Monday, October 28, 2013

Thoughts on Lou Reed, 1942-2013

Posted By on Mon, Oct 28, 2013 at 10:00 AM

Lou Reed died at age 71 yesterday. As of this writing, an official cause of death hasn’t been confirmed. The circumstances of his death are certainly less important than the achievements of his life, because without Lou Reed, the worlds of popular music and culture would be very, very different, even today.

Everyone’s heard the famous Brian Eno quote, "the first Velvet Underground album only sold 10,000 copies, but everyone who bought it formed a band." This much is true. There would be no Iggy Pop without Reed. No David Bowie. No punk rock, no hip hop, no electronic pop or rock music. Any artist who has attempted to push the boundaries of what could be considered pop or rock music since The Velvet Underground & Nico hit record store shelves in early 1967 owes Lou Reed their career. Reed brought high art and pulp-novel noir into rock and roll in a way that made the accomplishments of The Beatles, The Rolling Stones, and Bob Dylan seem tentative, even squeamish. They teased; they hinted; they hid behind allegory and innuendo. With Reed and the Velvets, everything was laid out in the starkest of light. Culturally, his crowning achievement of that era was to be the first to deny the myths of the hippie counter-culture. Drug abuse was ugly. Free love was not consequence-free. While the hippies were protesting the Vietnam War with stoned flower-power, America and the rest of the world was quite literally burning, and the music of the Velvets reflected this like no other. The amoral, deglamorized drug tales “Waiting For The Man,” “Heroin,” and “White Light/White Heat”; the twisted sexuality of “Venus in Furs”; the tragic-comic portraits of social posturing in “All Tomorrow’s Parties,” and “Stephanie Says”; and the combination of all of the above in the cataclysmic “Sister Ray” violently defiled the baby boomer lie. The Velvets were hated for it.

But Reed had the courage to keep shoving that lie back in the face of the counter-culture that purveyed it. He also had the courage to write honest and beautiful portraits of purity, because like any true artist, he wouldn’t deny any part of the spectrum of life. “I’ll Be Your Mirror,” “Pale Blue Eyes,” “I Found a Reason,” and “Perfect Day,” the latter from his most successful solo album, Transformer, rank among the most naked and compassionate love songs in twentieth century music.

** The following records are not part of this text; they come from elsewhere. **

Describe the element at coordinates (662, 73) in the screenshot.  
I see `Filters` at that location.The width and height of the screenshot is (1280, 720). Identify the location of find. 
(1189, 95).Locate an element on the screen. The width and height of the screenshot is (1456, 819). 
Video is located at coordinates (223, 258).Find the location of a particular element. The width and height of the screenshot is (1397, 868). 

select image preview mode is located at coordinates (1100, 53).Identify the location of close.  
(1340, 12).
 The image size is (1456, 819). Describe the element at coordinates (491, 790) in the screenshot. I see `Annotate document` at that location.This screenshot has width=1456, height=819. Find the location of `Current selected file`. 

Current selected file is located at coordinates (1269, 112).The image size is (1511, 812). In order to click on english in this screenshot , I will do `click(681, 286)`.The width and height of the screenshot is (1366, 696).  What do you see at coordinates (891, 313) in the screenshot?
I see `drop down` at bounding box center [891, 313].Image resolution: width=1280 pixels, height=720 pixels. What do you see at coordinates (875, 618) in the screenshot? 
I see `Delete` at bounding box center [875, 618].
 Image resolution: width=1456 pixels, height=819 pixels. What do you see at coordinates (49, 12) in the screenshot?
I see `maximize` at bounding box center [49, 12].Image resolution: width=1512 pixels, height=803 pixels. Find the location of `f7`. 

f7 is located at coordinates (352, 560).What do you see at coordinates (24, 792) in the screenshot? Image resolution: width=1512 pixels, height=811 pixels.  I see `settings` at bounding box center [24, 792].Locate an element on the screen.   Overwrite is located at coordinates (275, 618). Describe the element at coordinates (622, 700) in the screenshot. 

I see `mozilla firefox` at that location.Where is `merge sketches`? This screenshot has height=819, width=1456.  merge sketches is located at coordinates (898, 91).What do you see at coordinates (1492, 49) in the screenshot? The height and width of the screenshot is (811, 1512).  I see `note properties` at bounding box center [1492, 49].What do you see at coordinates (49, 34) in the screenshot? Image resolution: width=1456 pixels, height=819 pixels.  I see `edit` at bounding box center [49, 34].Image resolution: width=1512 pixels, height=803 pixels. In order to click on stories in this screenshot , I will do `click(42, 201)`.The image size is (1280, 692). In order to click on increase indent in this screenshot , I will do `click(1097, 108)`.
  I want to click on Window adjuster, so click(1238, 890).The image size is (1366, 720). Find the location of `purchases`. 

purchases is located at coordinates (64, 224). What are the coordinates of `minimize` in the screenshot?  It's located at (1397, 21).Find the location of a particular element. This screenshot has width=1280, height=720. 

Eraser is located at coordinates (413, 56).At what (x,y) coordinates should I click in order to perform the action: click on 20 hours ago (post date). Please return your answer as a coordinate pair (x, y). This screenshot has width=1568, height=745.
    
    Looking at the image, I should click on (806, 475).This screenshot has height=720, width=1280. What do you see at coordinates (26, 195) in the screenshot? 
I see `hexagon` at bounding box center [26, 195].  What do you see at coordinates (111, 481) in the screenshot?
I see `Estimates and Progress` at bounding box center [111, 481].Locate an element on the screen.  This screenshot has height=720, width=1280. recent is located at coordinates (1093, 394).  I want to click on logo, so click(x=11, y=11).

With the Velvets, Reed introduced free jazz, avant-garde classical music, musique concrete, minimalism based in the primal rhythms of Bo Diddley, and pure noise into rock and roll. He brought the pop-art sensibility and literary innovations of mentors Andy Warhol and Delmore Schwartz, respectively, and it was no longer just rock and roll music. There is popular music before Lou Reed, and there is popular music after Lou Reed. People didn’t know what to call it for another decade, until punk rock was a full-fledged international movement.

That’s a fraction of Lou Reed’s legacy; the tip of the iceberg. By most accounts, he was an awful, cruel person, like another master of the last century, Pablo Picasso. But there is the art and then there is the artist. And the art stands high like a monolith, but also as a battering ram — the sound of ground being leveled for new ideals and ideas to be built upon. The implications of the line “I put you in the mirror I put in front of me,” from “Pale Blue Eyes,” run as deep as any religious or spiritual text. In “Some Kinda Love,” from the Velvets’ 1969 eponymous album, Reed sings, “between thought and expression lies a lifetime.” That lifetime could be one millisecond or one thousand years. It is infinity, and in that space, “the possibilities are endless” (also from “Some Kinda Love”). This is the gift that Lou Reed gave to me. The words and music that opened my mind, eyes, and ears, and the endless possibilities of perspective.